▸ BRANO DA LEGGERE

——

Don Pigi Banna guida la Via Crucis a Santarcangelo di Romagna

Triduo di GS. «Chi sei tu che colmi il mio cuore della tua assenza?»

Cinquemila ragazzi dall’Italia a Rimini dal 29 al 31 marzo per il Triduo Pasquale. Tra lezioni, Via Crucis e testimonianza, tre giorni utili a preparare la Pasqua e ad affrontare gli ultimi mesi di scuola più coscienti delle domande di ognuno
Michele Brusa

Ultimi giorni di marzo, in 5mila tra ragazzi delle superiori e professori dall’Italia e dal mondo ci siamo mossi per arrivare a Rimini e vivere assieme il Triduo Pasquale.
Già da giovedì sera in salone ci aspetta una sorpresa: la musica d’ingresso che aiuta a mantenere il silenzio non esce più dagli stereo, ma arriva direttamente dagli strumenti di una decina di ragazzi sul palco. Tra ottoni, pianoforti e chitarre, gli occhi di tutti i musicisti sono intenti a leggere lo spartito, le mani tese sulle tastiere per non sbagliare una nota, tutto per permettere a chi entra di iniziare a concentrarsi.

——

▸ RICHIESTA SCRITTA A
Nel brano da leggere, a quale scopo i ragazzi sul palco eseguono dal vivo la musica d'ingresso? Risponda in una o due frasi.
▸ RICHIESTA SCRITTA B
Secondo il brano da leggere, in quali giorni i ragazzi si sono ritrovati a Rimini per il Triduo Pasquale?
▸ RICHIESTA SCRITTA C
Prosegua l'articolo sul Triduo di GS a Rimini dopo l'ultima frase riportata.

▸ DATI FORNITI
——

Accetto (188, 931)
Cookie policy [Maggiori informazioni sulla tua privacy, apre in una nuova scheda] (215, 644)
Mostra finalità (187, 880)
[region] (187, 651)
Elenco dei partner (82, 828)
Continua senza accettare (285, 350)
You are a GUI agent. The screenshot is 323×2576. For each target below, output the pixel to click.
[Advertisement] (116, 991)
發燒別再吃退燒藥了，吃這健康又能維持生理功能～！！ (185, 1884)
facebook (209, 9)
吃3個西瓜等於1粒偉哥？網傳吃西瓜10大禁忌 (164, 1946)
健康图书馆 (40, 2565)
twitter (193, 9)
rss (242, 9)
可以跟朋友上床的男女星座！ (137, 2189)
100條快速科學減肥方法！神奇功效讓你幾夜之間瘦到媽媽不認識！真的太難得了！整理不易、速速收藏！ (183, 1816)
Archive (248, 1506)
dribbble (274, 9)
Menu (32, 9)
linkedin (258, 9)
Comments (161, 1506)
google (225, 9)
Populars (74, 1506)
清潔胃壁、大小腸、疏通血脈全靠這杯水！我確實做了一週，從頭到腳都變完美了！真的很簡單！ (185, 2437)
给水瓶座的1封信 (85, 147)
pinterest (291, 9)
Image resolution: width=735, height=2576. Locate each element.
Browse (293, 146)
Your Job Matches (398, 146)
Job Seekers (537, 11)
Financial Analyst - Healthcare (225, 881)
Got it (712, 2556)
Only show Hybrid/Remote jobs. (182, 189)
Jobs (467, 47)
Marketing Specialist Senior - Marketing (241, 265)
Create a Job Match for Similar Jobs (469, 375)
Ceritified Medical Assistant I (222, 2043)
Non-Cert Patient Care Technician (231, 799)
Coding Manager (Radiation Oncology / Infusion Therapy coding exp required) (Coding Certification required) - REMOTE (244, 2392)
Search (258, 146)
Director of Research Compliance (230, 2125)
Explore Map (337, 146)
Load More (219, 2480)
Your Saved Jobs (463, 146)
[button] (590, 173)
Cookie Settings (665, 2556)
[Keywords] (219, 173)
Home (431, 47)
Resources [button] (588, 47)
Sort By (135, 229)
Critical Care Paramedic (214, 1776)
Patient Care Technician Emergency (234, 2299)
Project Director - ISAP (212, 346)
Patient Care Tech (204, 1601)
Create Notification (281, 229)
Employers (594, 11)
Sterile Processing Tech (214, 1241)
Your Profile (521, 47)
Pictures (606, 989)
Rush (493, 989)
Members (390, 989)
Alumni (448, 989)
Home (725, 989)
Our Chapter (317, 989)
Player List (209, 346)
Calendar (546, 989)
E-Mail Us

——

▸ RISPOSTA A
La musica d'ingresso aiuta a mantenere il silenzio in salone. I musicisti suonano con grande attenzione allo spartito e alle tastiere per permettere a chi entra di iniziare a concentrarsi.

▸ RISPOSTA B
Dal 29 al 31 marzo.

▸ RISPOSTA C
Una ragazza del servizio d’ordine mi raccontava che, vedendoci entrare la prima sera, si era stupita di come avessimo tutti abbandonato la corsa per le prime file, quasi fermandoci tanto eravamo intenti ad ascoltare.

È di Pär Lagerkvist la domanda che quest’anno ci ha accompagnati lungo i tre giorni del Triduo. «Chi sei tu che colmi il mio cuore della tua assenza?» si chiedeva lo scrittore, e non solo lui se quasi tutti i contributi arrivati a don Pigi Banna reclamavano questo sentimento di mancanza, vuoto e assenza nelle vite e nei cuori di chi li aveva scritti.

È come se ci dicessimo: «Meglio soli che sbagliati». Ed è un vuoto che cerchiamo di reprimere solo perché abbiamo la fissazione di piacere agli altri, ci diceva don Pigi, di non essere giudicati fastidiosi e pesanti. Tutti i tentativi però si rivelano inutili se, come testimoniava una ragazza: «Più cerco di reprimere il vuoto, più lo sento!». Allora anche isolarsi dal mondo diventa inutile e controproducente, come Giuda che, tradendo Gesù e pensando di essere più libero, alla fine andò ad impiccarsi.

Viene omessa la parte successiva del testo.